Han was born on 29 January 1930 in Xiaowangquan, a village in Maping Township, Jimo County, Shandong. He was educated in Qingdao, and traveled by boat to Taiwan during the Great Retreat. After arriving in Taiwan, Han enrolled at Taichung Agricultural College (presently National Chung Hsing University) to study forestry. He graduated from the Republic of China Naval College of Technology (now Chung Cheng Institute of Technology, NDU) in 1955, and was awarded a governmental scholarship to pursue a doctorate in electrical engineering at the Naval Postgraduate School in the United States, which he completed in 1961.

Between 1962 and 1964, Han was an associate professor in the ROCNCT, then a research associate at the University of California, Berkeley, in 1965. He then worked for the National Chung-Shan Institute of Science and Technology (NCSIST) from 1966 to 1995. He led research and development into what became the Hsiung Feng family of missiles, (primarily HF-1 and HF-2), and served as director of the Hsiung Feng project from 1982. Han became deputy director of the NCSIST System Development Center in 1984.

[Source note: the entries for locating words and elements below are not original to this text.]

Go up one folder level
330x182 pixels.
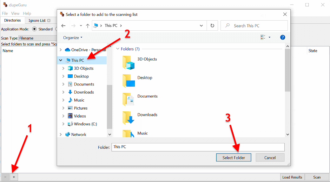pos(88,26)
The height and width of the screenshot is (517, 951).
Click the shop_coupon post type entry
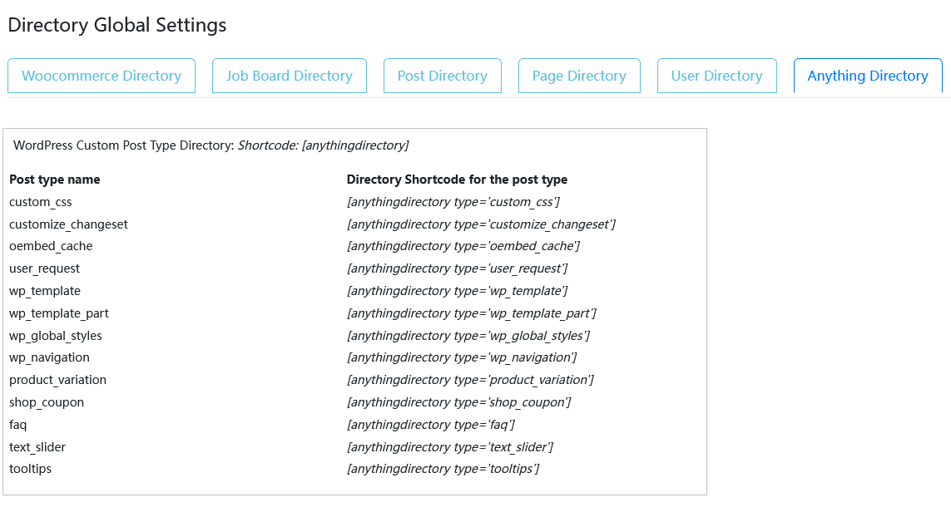(47, 402)
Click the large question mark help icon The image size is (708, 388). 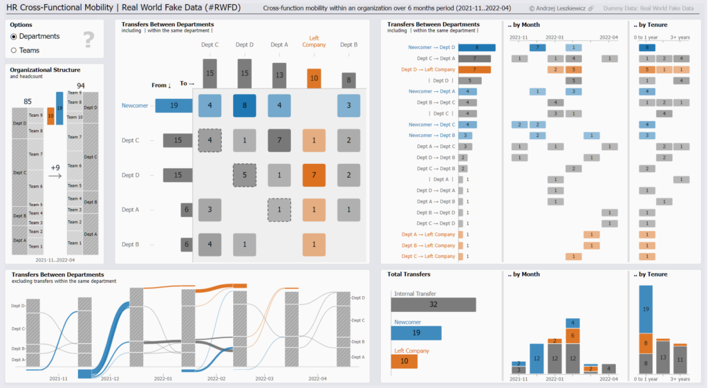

Han was elected a member of Academia Sinica in 1990, and retired from the Republic of China Armed Forces with the rank of major general. During his active military service, and after retirement, Han was an adjunct or visiting professor at several Taiwanese universities, including National Chiao Tung University, National Taiwan University, and Yuan Ze University, where he held a Distinguished Chair Professorship. At his death, he was the only ROCAF general officer to have been elected an academician of the Academia Sinica.

Han died in the United States on 1 June 2019, aged 89. President Tsai Ing-wen issued a posthumous presidential citation commemorating Han on 2 July 2019.